After living with her parents and then on the current rue Visconti, the woman of letters Louise de Kéralio moved to the rue de Condé. Here, she continued to publish her political newspaper Le Mercure National that she founded and which, very early on, published Republican ideals. It was in her columns where she proposed that all French people use the familiar “tu” form when speaking to one another instead of the more formal “vous” and the designations “Sir” and “Madam” be replaced with “citizen,” a sign of equality and fraternity!
Louise de Kéralio: a revolutionary, but not a feminist!

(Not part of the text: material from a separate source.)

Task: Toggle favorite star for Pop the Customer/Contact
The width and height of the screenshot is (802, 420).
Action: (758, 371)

Louise de Kéralio was also a member of the Fraternal Society of Patriots of Both Sexes, a sort of co-ed political group: rather rare in the 18th century! And when she married the lawyer Robert, she was one of the few people to keep her maiden name, by signing it as “Louise Kéralio-Robert.” And yet, she never imagined real collective emancipation for women: like the majority of her contemporaries, she was persuaded that men were much more capable of governing.
For example, following the Women’s march to Versailles in October 1789, she wrote that women are “more sensitive in every way, excited by their husbands and children’s needs, elated by the cry of love & nature past the limits of their standard courage.” (Journal d’Etat et du citoyen, I, 10, October 8, 1789, p. 176)

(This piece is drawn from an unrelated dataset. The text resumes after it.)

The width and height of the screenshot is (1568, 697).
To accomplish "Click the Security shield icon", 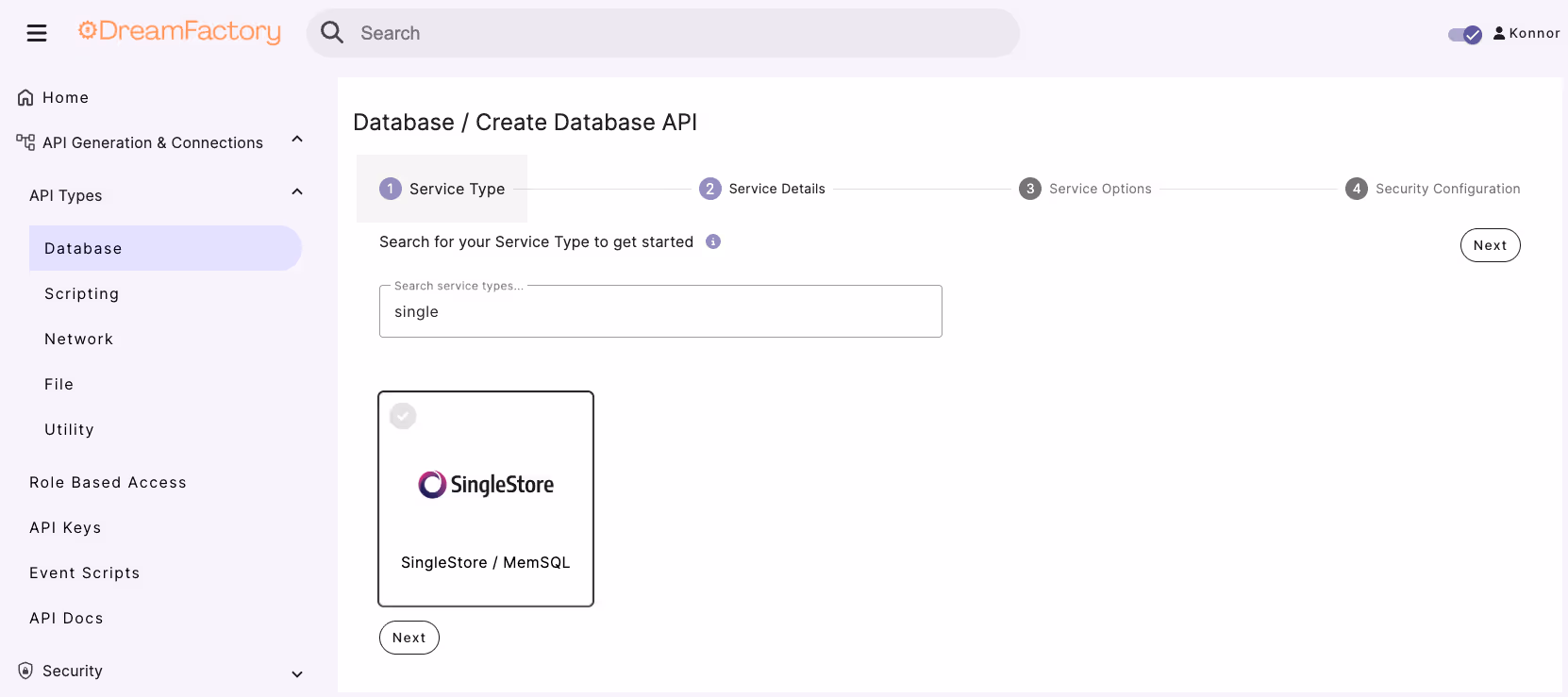I will tap(25, 671).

In 1790, she went even further and suggested that women needed to stay at home:
“I do not think that women could ever have any active part in government, & I think that the best thing the constitution could do for public propriety would be to remove them from it forever. Women reign in despotic countries, which is to say that they must be bad at governing a free country” (Mercure National 1, II, 1, April 18, 1790, p. 26-27).